** BEGIN SUPPLIED RECORDS **

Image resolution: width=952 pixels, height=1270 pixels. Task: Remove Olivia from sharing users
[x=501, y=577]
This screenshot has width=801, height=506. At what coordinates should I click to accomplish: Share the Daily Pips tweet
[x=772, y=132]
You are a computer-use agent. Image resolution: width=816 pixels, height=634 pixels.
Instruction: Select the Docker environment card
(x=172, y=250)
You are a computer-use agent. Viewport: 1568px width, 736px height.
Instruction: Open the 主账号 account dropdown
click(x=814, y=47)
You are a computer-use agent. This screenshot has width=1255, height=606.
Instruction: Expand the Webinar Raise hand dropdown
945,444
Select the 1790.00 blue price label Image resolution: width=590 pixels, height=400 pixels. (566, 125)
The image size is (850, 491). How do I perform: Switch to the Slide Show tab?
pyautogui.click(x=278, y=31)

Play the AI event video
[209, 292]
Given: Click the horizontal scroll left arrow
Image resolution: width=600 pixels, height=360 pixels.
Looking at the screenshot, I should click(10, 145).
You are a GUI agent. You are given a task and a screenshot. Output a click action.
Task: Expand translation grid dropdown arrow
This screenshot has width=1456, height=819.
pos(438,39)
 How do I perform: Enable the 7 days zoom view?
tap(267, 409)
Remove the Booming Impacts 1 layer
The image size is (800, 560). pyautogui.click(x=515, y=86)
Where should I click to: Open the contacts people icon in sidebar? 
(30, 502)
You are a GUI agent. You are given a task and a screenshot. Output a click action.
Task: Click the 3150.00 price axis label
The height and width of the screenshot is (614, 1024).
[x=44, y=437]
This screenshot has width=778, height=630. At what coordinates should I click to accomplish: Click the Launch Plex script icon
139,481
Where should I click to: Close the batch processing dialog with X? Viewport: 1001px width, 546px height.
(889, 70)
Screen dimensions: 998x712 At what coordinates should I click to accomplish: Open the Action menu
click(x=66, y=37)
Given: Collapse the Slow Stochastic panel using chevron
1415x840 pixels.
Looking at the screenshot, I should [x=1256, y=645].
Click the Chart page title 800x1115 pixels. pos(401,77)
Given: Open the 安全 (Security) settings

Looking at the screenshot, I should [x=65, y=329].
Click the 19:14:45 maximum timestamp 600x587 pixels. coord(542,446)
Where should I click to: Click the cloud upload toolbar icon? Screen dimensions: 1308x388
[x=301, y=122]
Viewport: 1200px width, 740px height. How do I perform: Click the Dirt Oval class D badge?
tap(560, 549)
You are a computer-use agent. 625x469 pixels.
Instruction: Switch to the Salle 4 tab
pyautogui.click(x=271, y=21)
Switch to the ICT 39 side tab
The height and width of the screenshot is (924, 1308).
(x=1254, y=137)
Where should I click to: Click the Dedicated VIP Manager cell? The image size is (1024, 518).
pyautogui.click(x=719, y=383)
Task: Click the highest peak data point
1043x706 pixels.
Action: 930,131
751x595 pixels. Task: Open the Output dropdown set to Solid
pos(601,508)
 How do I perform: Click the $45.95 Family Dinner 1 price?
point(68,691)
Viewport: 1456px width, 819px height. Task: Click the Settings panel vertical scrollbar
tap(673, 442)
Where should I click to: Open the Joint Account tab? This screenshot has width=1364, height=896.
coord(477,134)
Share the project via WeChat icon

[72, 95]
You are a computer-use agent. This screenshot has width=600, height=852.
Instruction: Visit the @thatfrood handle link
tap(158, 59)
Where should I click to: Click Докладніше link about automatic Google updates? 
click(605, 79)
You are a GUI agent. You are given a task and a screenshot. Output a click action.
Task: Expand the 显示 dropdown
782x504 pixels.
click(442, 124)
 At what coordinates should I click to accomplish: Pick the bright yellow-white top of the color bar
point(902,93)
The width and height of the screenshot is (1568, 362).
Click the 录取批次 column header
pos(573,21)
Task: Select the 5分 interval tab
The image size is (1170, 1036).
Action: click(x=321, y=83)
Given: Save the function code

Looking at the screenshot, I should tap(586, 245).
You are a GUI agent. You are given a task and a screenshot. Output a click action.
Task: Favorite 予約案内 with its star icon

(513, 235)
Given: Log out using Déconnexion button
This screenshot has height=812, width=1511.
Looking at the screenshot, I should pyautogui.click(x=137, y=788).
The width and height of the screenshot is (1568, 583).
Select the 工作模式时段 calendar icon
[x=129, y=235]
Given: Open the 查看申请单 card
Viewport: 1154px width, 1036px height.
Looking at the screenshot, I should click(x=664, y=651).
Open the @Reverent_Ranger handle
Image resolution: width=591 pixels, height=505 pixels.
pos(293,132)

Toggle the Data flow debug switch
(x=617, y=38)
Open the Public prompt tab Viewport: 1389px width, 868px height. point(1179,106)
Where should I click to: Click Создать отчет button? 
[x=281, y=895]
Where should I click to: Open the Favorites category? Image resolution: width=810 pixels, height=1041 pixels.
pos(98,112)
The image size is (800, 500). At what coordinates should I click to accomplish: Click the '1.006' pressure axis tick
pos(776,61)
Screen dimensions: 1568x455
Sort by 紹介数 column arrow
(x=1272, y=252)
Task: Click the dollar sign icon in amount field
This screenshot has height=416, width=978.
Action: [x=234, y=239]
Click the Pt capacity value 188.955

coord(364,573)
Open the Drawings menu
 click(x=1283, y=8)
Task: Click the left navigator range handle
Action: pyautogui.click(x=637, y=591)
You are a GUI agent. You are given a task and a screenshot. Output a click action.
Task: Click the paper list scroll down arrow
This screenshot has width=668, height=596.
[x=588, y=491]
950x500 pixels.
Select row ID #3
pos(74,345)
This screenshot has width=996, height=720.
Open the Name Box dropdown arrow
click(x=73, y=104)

** END SUPPLIED RECORDS **

→ **DIRECTIONS**
Shift every coordinate in the answers by adding 102 to each number. Write the records out again in full, from the line with "has width=1255, height=606." up to and including the line with "pyautogui.click(x=278, y=31)", and change nothing else.

→ **FULL OUTPUT**
You are a computer-use agent. This screenshot has width=1255, height=606.
Instruction: Expand the Webinar Raise hand dropdown
1047,546
Select the 1790.00 blue price label Image resolution: width=590 pixels, height=400 pixels. (668, 227)
The image size is (850, 491). How do I perform: Switch to the Slide Show tab?
pyautogui.click(x=380, y=133)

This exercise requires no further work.